For those that prefer paper note taking, Cornell University has their own system of note taking, summarising and learning for the exam which seems quote efficient. However new research points to no major difference between paper and laptop note taking.
The New York Times released an interactive page showing the amount of air pollution in the world's major cities. The page also allows you to compare your city with some of the cities with the highest air pollution.
Chris Sharp has a fascinating post on City Metric about the amount of road deaths on British roads between 1997 and 2018. The graph of deaths clearly shows decline for a number of years and then stagnation. Chris investigates the reasons behind this and discovers investment, or lack thereof, in speed control measures and speed cameras has a direct result in the number of deaths on the roads.
Microsoft have open-sourced their SandDance data visualisation tool. The Microsoft Research tool allows data to be presented as unit visualisations for datasets up to 500k rows, instead of traditional data aggregation visualisation. The tool has been re-written from as an embeddable component in javascript stacks. It is also available as a Visual Studio Code and Azure Data Studio extension.
This is a powerful story about Kelly Martin, a data scientist who used Tableau to track the effects of her various cancer treatment injections in order to ensure her last remaining days were as comfortable as possible.
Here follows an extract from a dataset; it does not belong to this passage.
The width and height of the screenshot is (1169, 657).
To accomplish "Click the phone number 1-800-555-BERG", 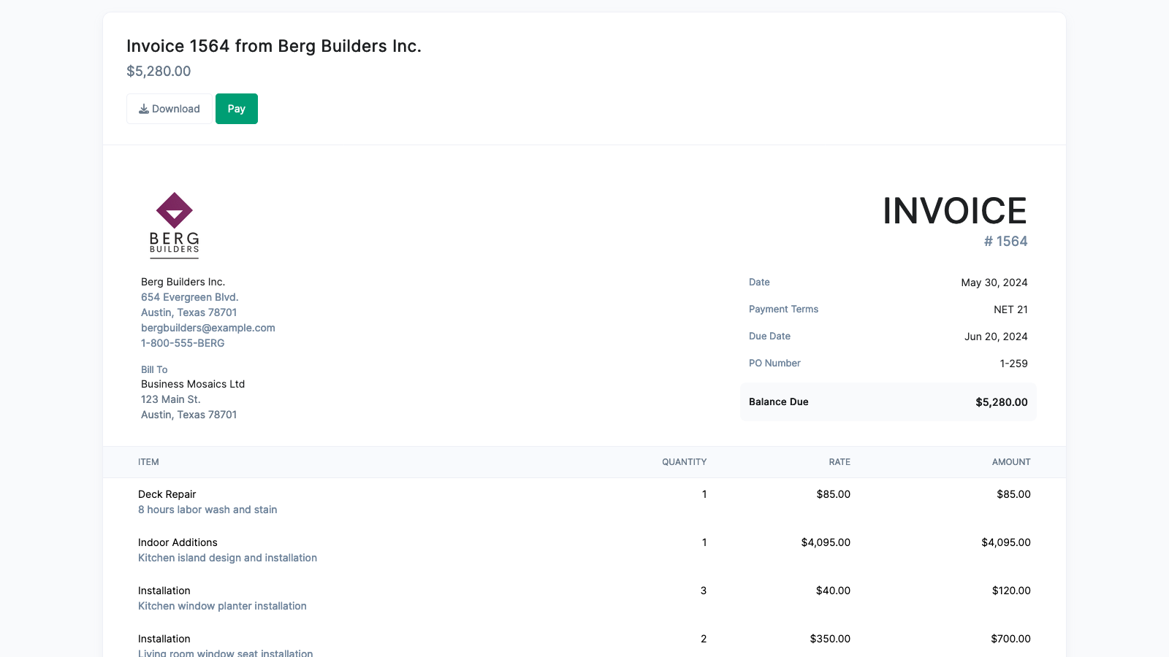I will pos(182,342).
Backlinko published a bumper report about the page speed stats of 5.2 million web pages. Their results contain a number of interesting items including ranked CMS page speed (Weebly & Squarespace are the fastest) and ranked Javacsript framework page weight for small, medium and large pages (Wink and Gatsby win).
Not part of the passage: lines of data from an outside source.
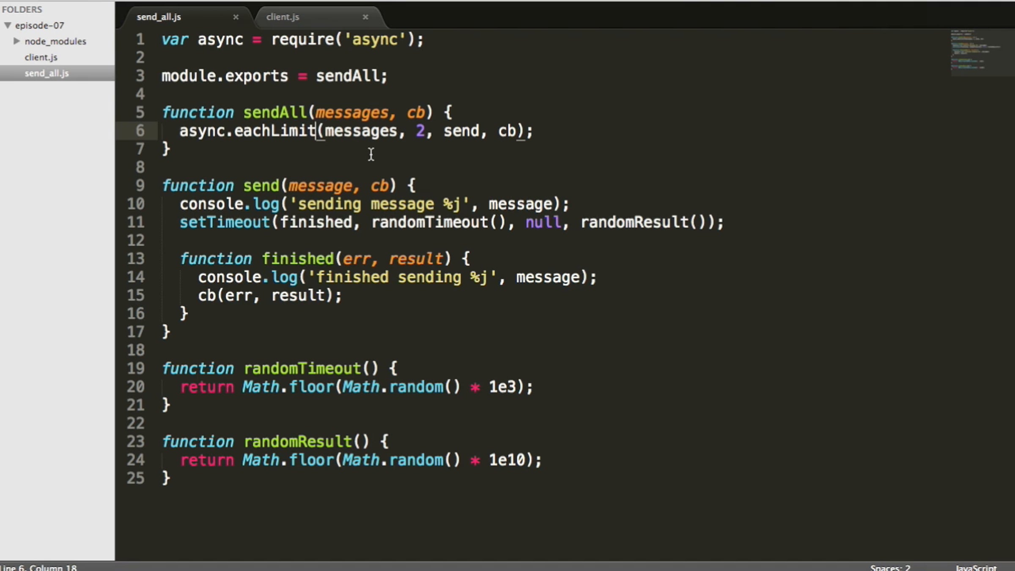
Task: Click line number 25 in gutter
Action: [136, 478]
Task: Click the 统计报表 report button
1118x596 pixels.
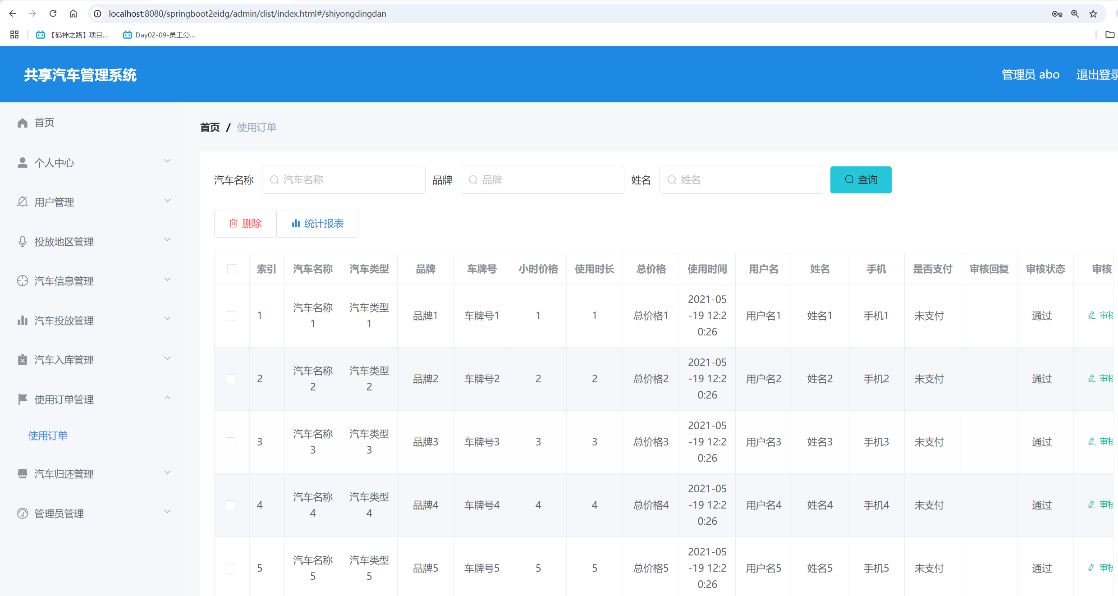Action: (x=317, y=223)
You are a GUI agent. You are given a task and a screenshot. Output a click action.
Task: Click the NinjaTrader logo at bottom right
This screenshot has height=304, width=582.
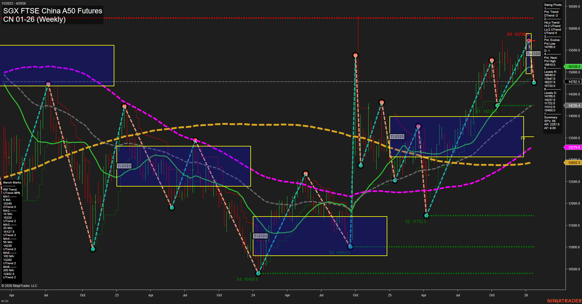[563, 300]
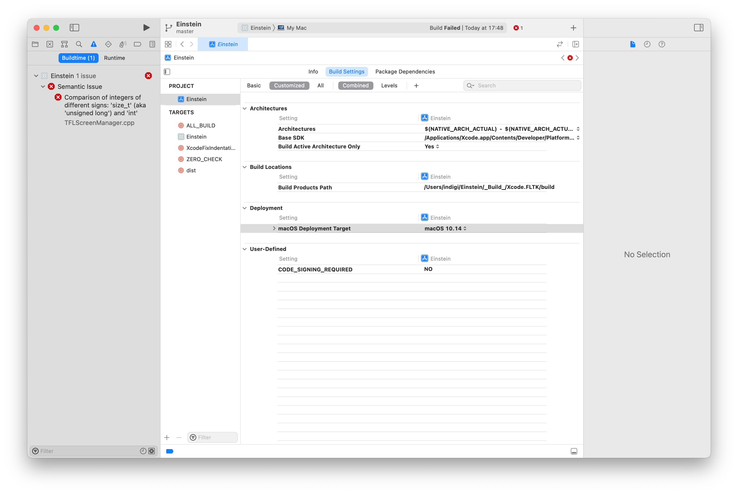Select the Issue navigator

pyautogui.click(x=94, y=44)
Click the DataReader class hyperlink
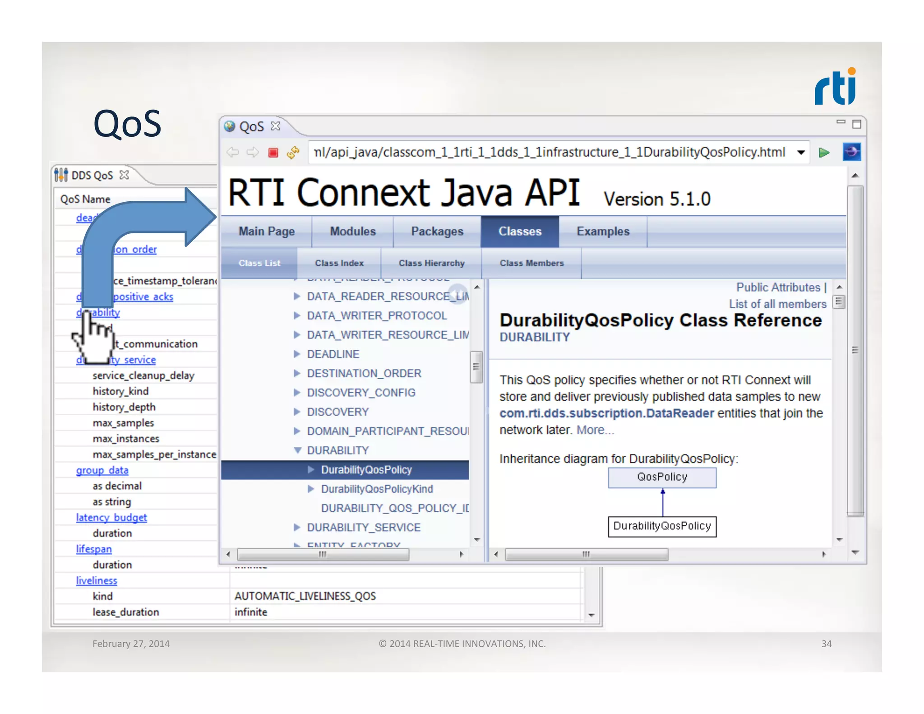Viewport: 924px width, 714px height. tap(606, 413)
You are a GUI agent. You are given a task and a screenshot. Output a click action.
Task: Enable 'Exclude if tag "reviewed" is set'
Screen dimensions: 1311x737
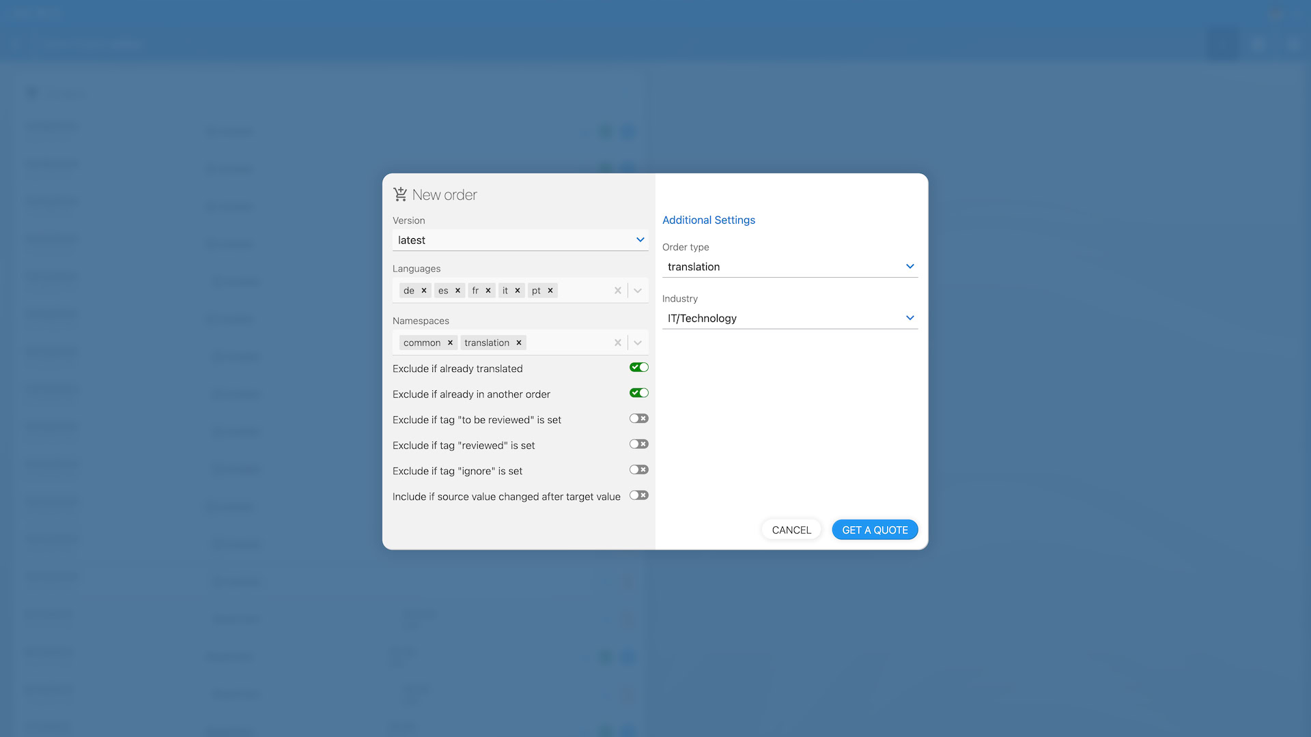tap(638, 444)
Electricitymap.org is a beautiful interactive map site showing the production and consumption of each country's electricity supply, broken down by supply type and usage.
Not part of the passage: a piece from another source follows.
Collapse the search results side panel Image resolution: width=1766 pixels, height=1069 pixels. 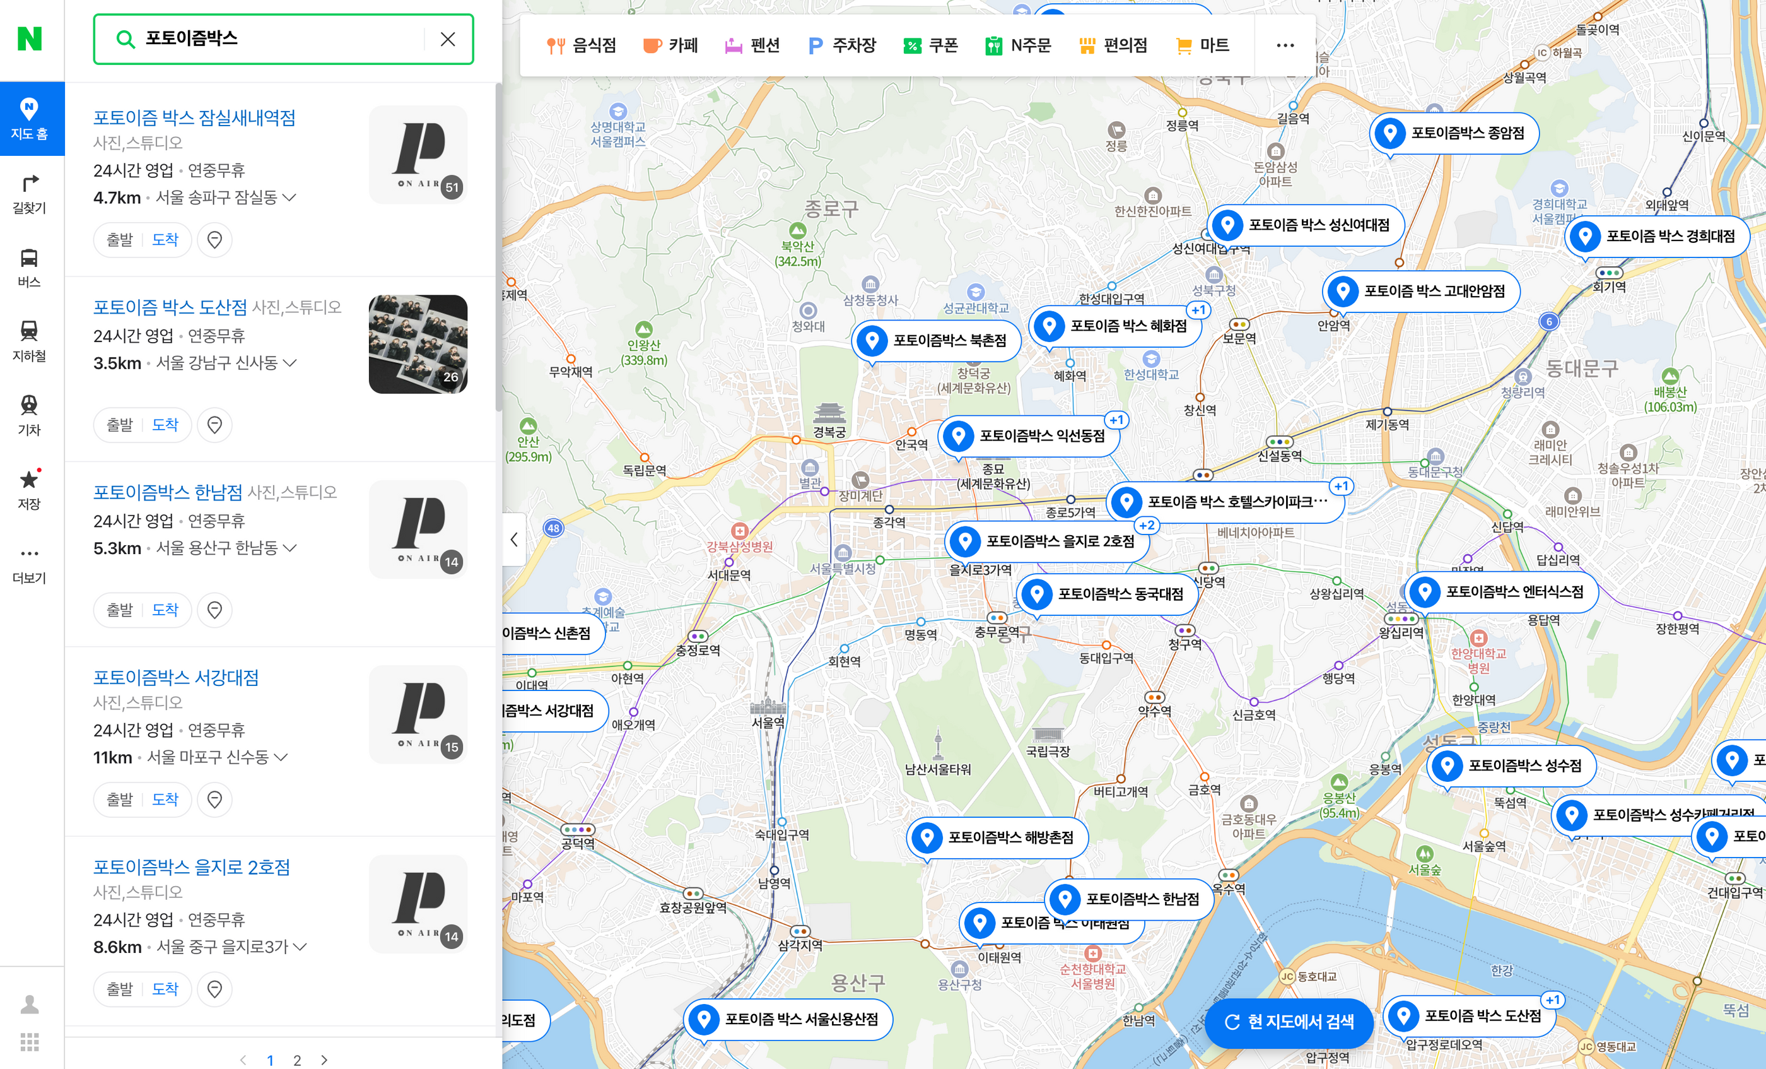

The Data 100, the Principles and Techniques of Data Science course at UC Berkeley is now available in an online book/website. The course follows on from the Data 8, the Foundations of Data Science, and the material for that course is also available online.
The New York Times have made public the data training material they provide to their journalists. Their three week internal course starts ar data handling from surveys and works up to creating data stories combining multiple data sources.